▶ _Work instruction_
Of all the lines in the records below, copy only those that contain the string "agent".

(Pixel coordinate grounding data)
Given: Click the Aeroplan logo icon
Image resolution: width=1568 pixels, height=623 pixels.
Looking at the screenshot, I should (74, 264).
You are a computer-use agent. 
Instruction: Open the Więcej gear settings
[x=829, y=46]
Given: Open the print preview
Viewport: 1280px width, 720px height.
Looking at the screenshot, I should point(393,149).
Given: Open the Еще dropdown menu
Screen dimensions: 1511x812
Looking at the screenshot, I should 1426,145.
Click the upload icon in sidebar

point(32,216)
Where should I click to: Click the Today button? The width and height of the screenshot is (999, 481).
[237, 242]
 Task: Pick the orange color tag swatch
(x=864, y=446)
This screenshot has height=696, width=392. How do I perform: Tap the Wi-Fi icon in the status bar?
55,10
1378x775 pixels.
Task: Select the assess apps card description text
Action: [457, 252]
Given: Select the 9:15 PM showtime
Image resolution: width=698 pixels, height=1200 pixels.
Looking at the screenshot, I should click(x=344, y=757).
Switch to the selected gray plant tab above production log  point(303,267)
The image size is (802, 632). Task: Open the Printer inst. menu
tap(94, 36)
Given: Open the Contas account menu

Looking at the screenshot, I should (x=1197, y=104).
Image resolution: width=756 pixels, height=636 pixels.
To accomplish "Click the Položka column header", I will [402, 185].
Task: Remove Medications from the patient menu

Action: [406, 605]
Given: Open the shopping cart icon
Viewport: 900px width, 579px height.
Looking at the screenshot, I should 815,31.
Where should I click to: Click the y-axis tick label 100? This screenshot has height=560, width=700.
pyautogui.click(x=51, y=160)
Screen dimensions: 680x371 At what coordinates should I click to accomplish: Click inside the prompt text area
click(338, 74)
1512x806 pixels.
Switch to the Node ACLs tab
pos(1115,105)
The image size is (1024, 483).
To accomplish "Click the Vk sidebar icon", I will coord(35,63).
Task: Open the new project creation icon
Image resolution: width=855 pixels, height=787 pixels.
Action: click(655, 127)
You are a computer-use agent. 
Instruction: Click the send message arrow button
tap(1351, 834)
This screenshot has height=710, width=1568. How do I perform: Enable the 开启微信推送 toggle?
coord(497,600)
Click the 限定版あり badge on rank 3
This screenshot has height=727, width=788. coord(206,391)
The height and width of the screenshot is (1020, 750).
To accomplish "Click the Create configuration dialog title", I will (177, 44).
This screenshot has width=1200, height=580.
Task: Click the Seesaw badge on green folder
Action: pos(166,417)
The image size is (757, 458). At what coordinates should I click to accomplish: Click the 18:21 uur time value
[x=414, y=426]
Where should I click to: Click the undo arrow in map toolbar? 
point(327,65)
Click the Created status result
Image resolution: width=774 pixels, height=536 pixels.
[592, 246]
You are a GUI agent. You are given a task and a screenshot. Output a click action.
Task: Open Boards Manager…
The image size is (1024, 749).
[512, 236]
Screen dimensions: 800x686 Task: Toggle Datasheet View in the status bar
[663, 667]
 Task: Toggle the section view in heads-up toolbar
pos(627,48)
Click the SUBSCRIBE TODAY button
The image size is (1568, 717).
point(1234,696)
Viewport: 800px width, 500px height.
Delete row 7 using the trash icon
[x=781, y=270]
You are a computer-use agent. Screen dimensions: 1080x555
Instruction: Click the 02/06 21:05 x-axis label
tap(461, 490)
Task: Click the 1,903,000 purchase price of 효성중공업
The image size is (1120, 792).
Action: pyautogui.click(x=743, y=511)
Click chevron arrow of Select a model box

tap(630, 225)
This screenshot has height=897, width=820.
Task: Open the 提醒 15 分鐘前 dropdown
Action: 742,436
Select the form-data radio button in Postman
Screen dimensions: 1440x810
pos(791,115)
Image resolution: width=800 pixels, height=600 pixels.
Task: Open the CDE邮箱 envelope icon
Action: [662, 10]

▶ _Your solution_
You are a computer-use agent. 
You are a computer-use agent. 
You are a GUI agent. You are given a task and a screenshot. Output a click action.
You are a computer-use agent. Screen dimensions: 1080x555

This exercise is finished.